Segment Start: EXTRACTED INFORMATION
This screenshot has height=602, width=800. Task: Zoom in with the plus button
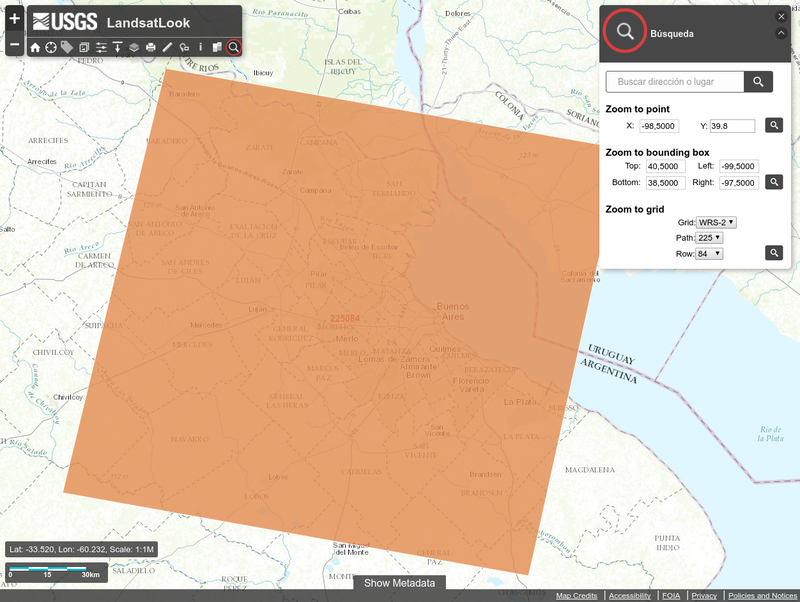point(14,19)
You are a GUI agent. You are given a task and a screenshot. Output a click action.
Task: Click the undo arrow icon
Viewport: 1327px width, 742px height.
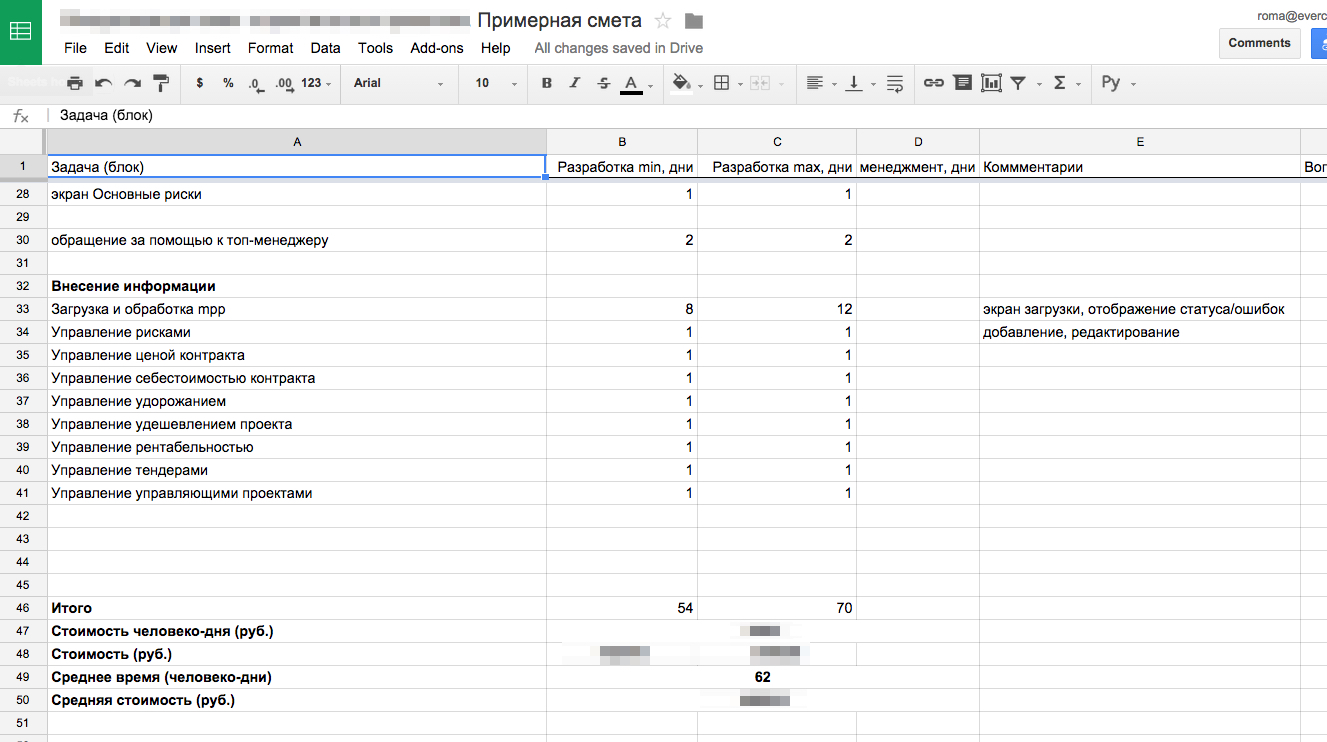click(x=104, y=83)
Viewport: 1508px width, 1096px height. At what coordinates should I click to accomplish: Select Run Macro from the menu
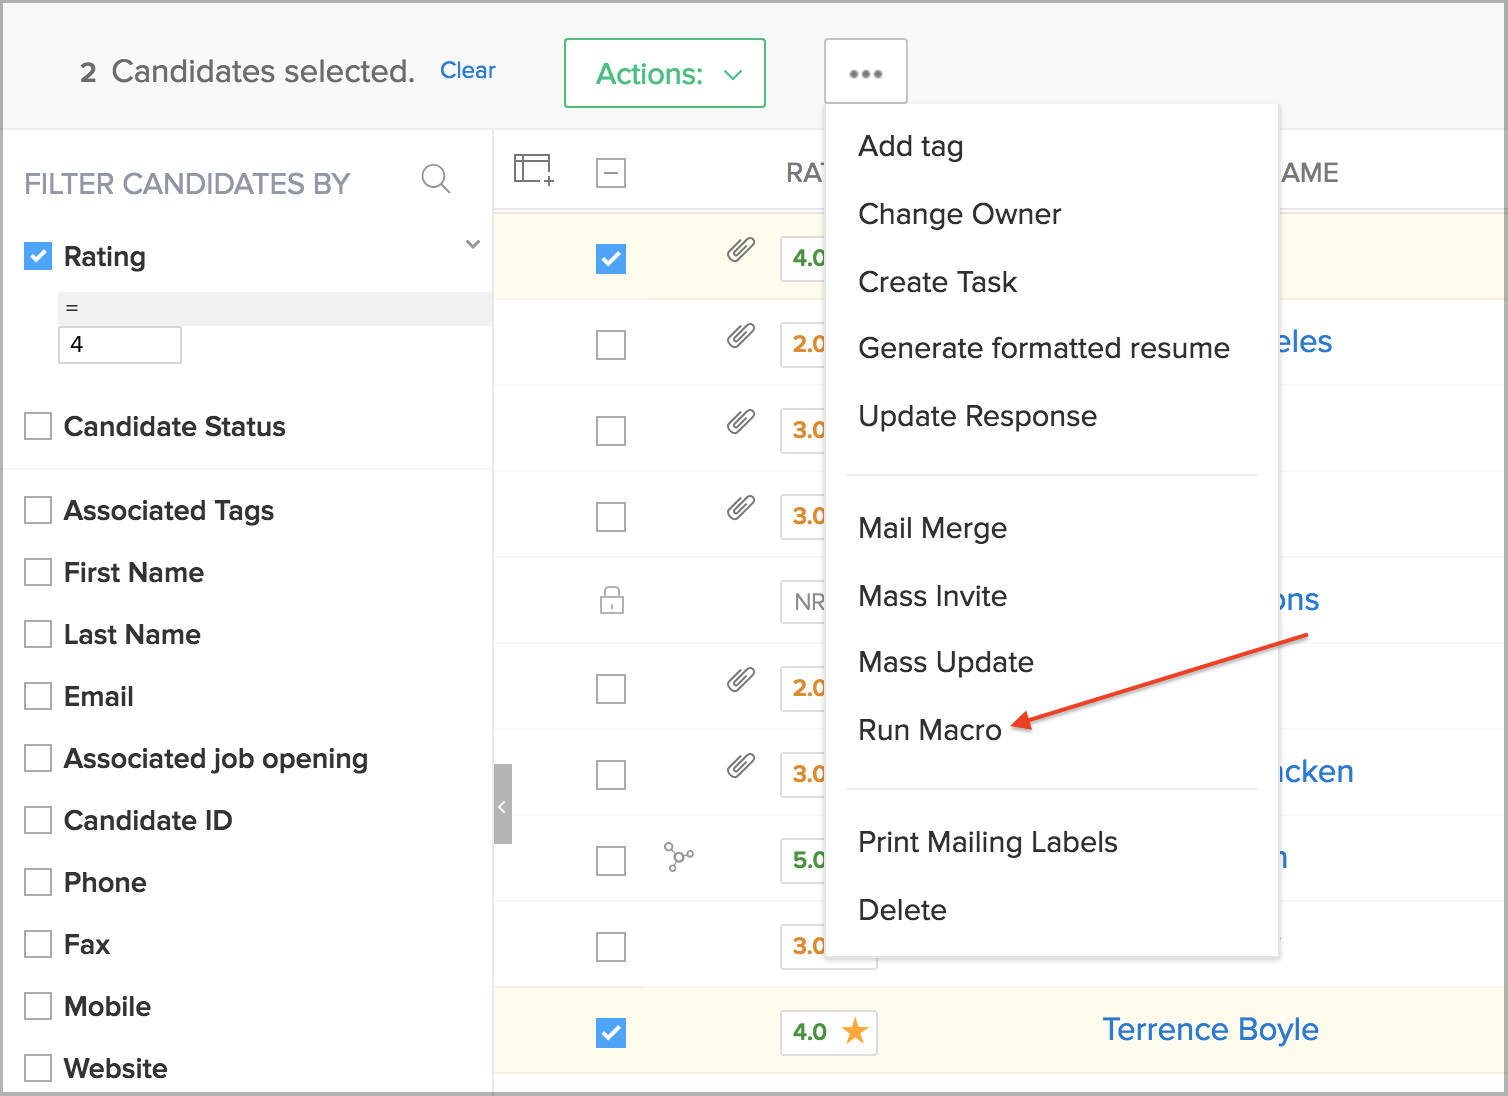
Segment End: EXTRACTED INFORMATION
● **TASK TO CARRY OUT**
Copy every record above exactly as written, but leave out the pictures.

● **ANSWER AREA**
This screenshot has height=602, width=800. Task: Zoom in with the plus button
point(14,19)
You are a GUI agent. You are given a task and a screenshot. Output a click action.
Task: Click the undo arrow icon
Viewport: 1327px width, 742px height.
click(x=104, y=83)
Viewport: 1508px width, 1096px height. At what coordinates should I click to accomplish: Select Run Macro from the menu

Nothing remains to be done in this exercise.